[Screenshot grounding data]
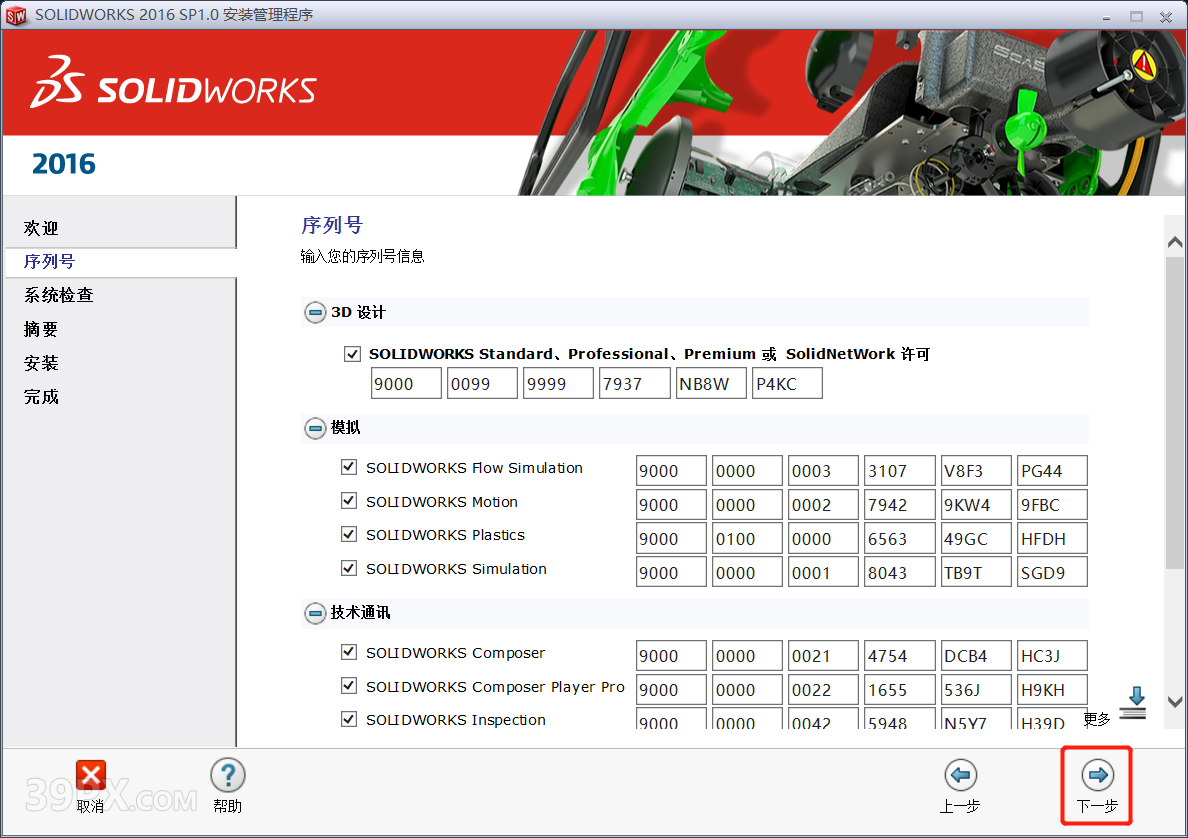1188x838 pixels.
Task: Collapse the 模拟 section
Action: click(313, 428)
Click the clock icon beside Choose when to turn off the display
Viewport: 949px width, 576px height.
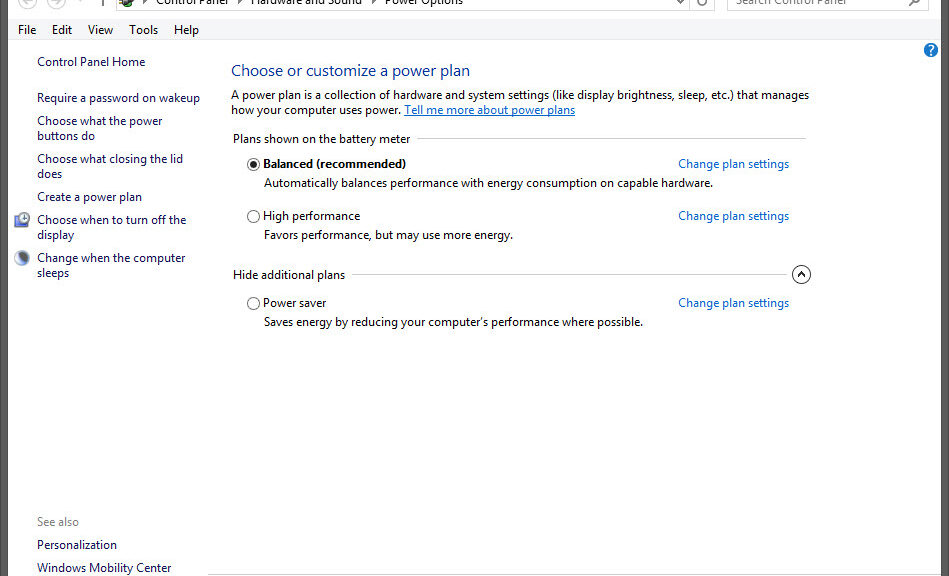tap(21, 219)
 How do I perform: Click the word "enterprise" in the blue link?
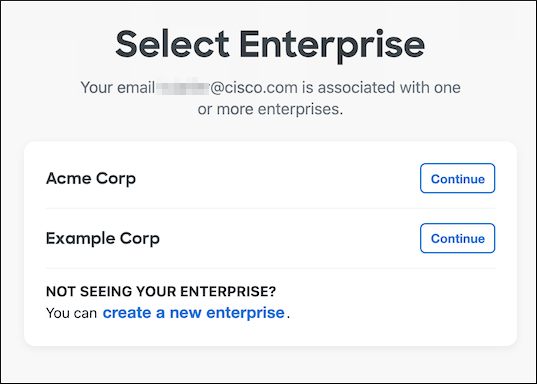tap(245, 313)
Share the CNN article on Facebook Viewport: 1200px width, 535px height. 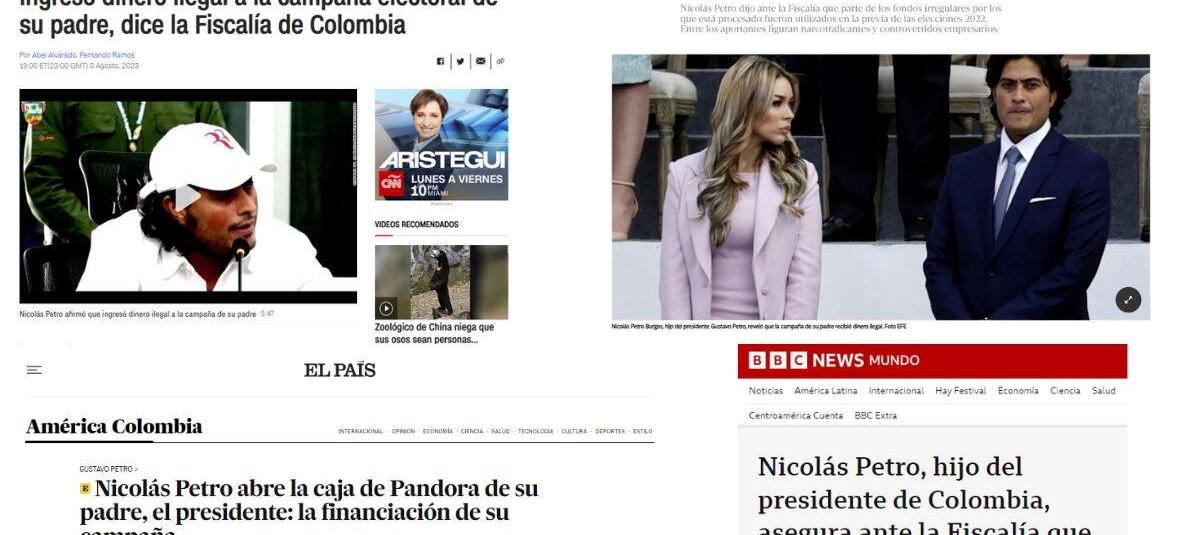click(x=440, y=61)
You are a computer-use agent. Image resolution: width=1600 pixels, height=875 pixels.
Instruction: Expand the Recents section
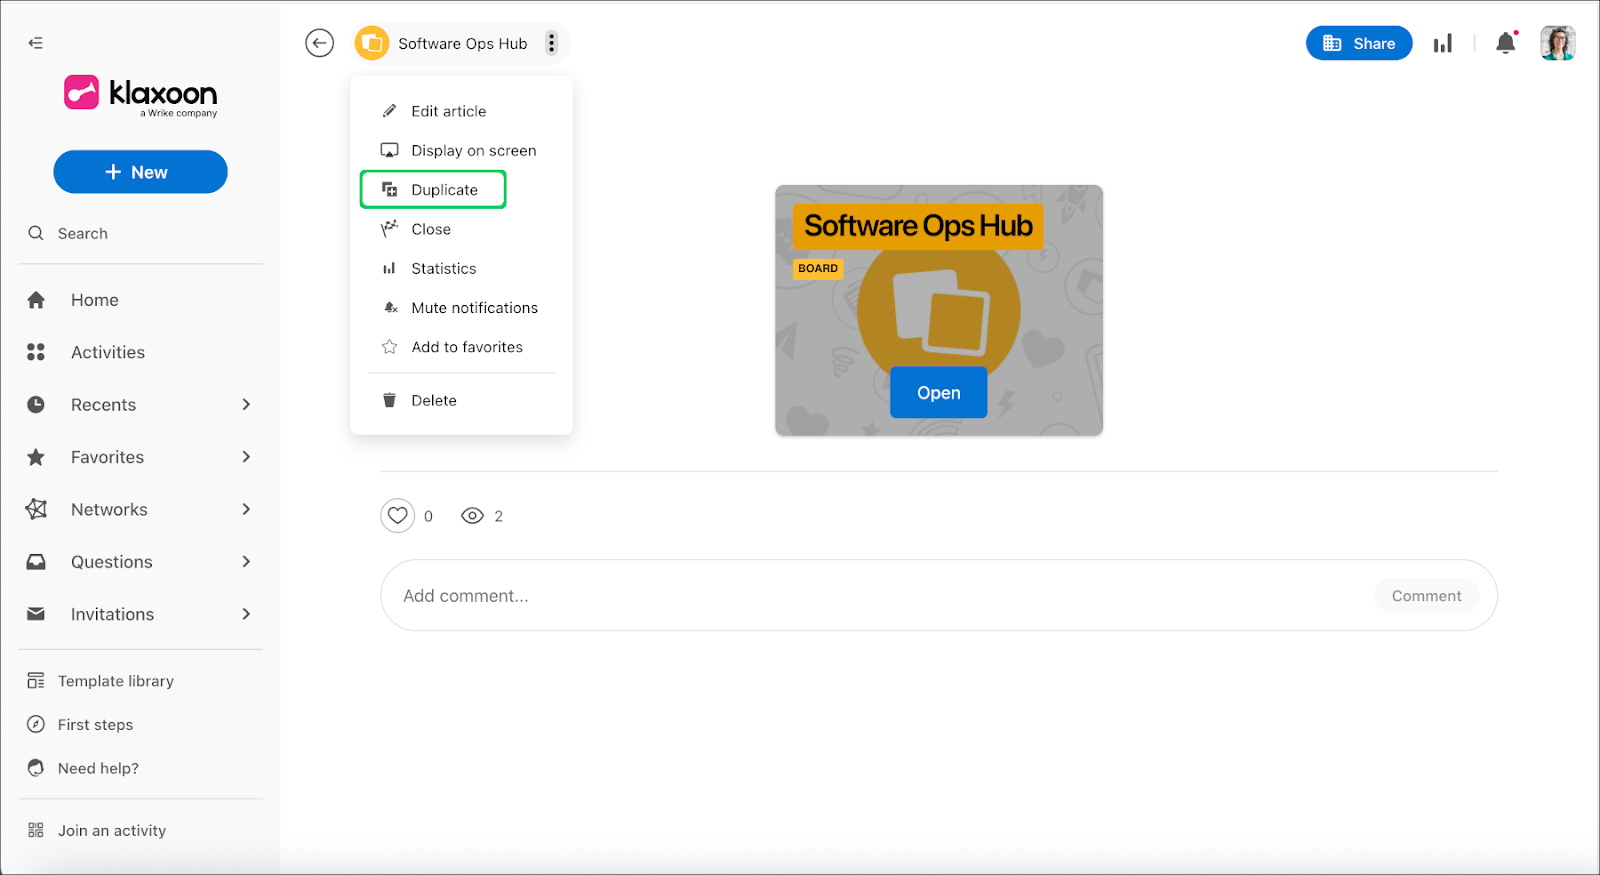246,405
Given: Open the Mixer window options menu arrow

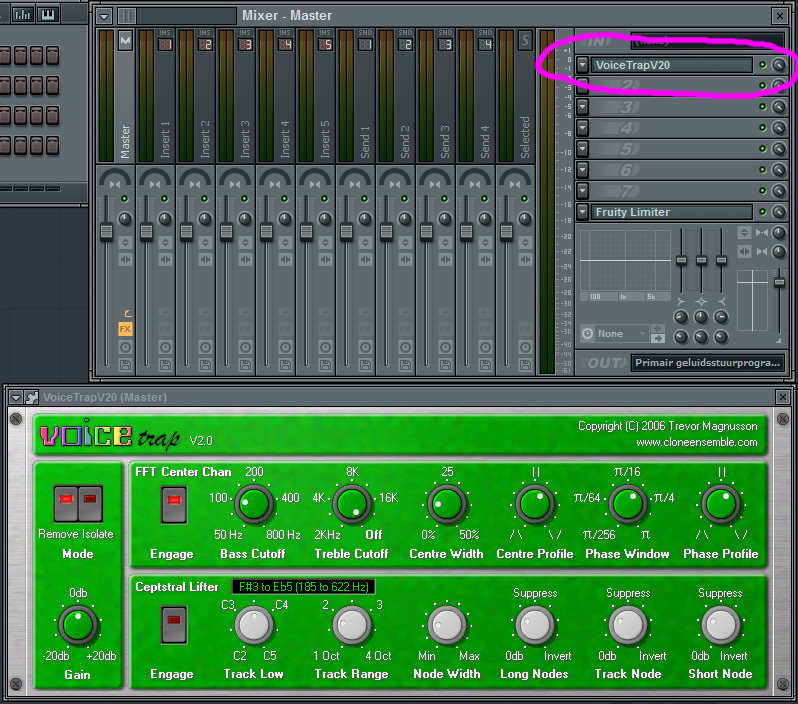Looking at the screenshot, I should click(103, 15).
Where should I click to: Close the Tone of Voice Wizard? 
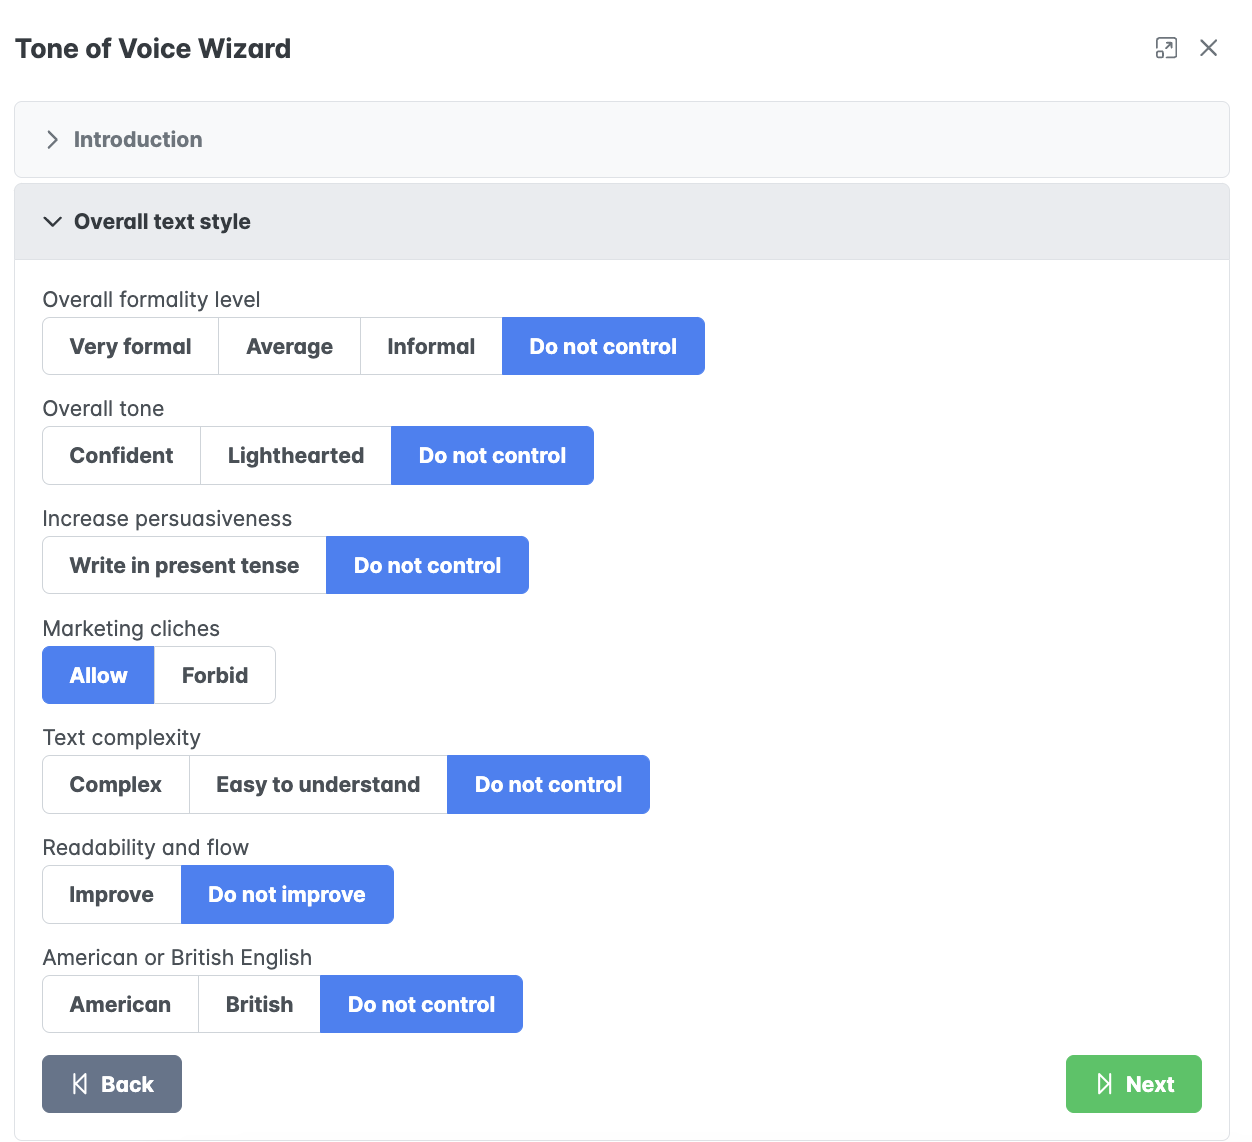(x=1208, y=48)
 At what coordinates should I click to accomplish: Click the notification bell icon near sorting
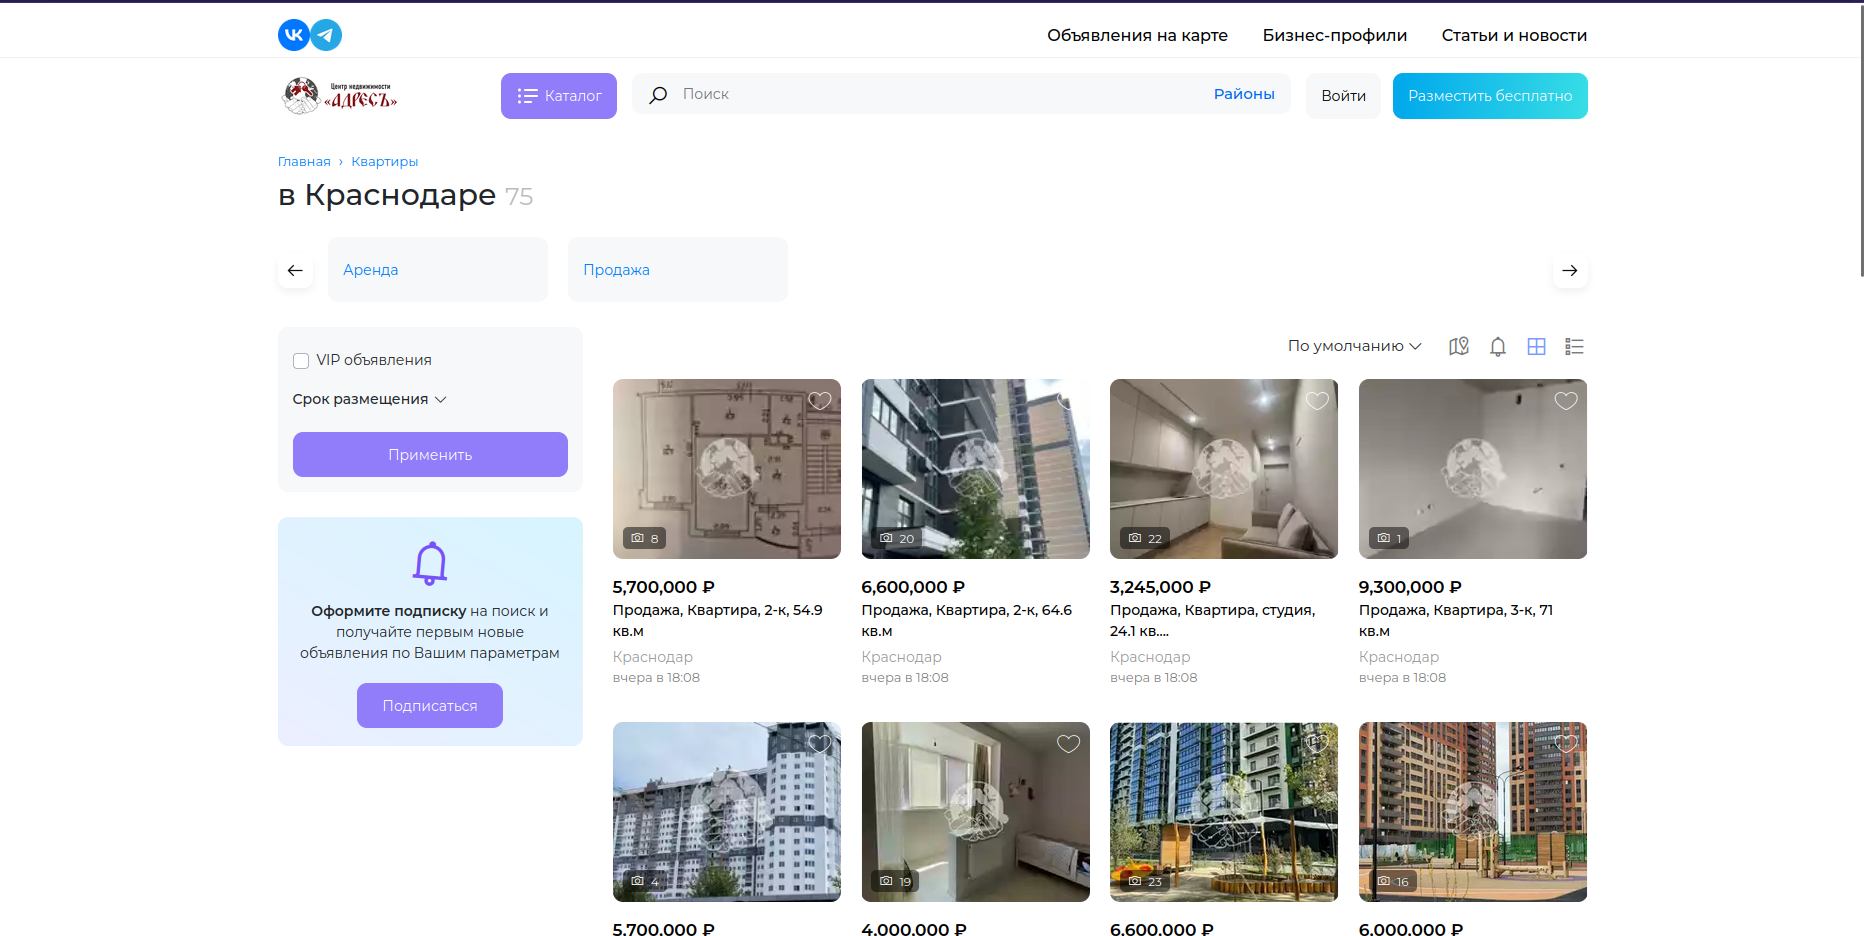[1497, 346]
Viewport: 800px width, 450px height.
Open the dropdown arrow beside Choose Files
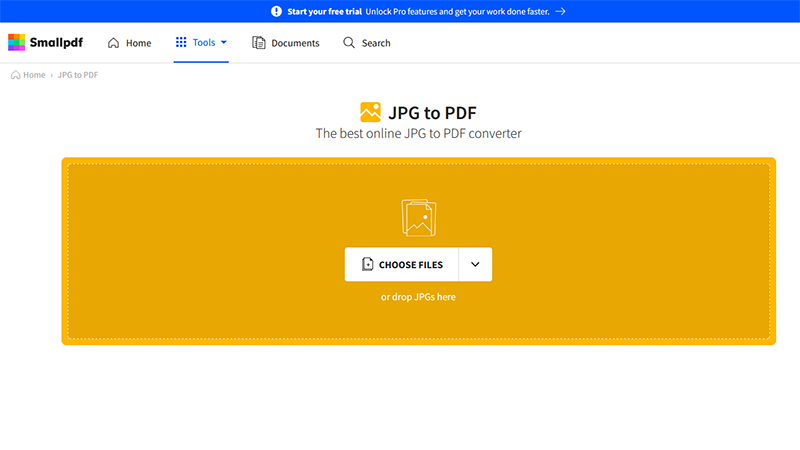475,265
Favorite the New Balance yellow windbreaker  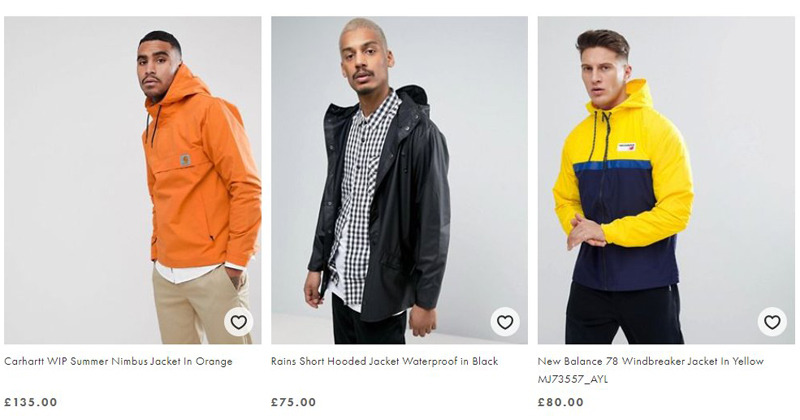pos(771,322)
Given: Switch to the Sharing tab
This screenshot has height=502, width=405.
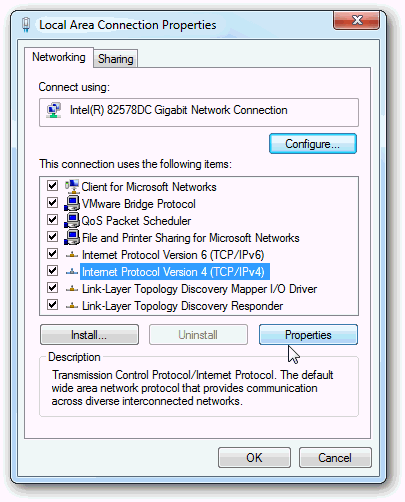Looking at the screenshot, I should (116, 59).
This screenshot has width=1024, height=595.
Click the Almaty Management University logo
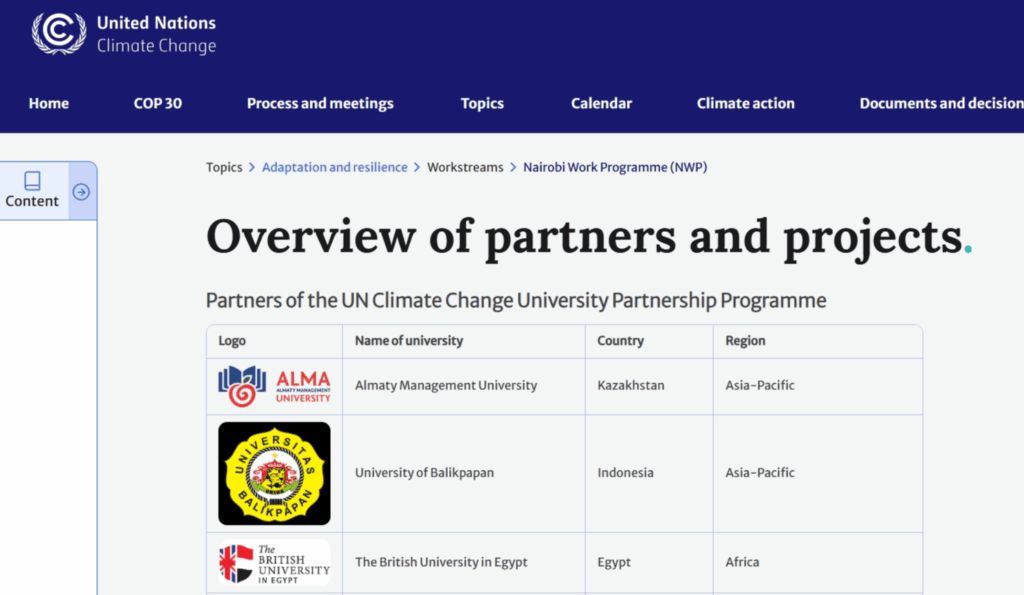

● EXERCISE
Lines from the one containing "This screenshot has height=502, width=405." through the final line of the entries above are to be retyped exactly, with every picture left out.

● ANSWER
This screenshot has height=502, width=405.
Looking at the screenshot, I should (116, 59).
This screenshot has width=1024, height=595.
Click the Almaty Management University logo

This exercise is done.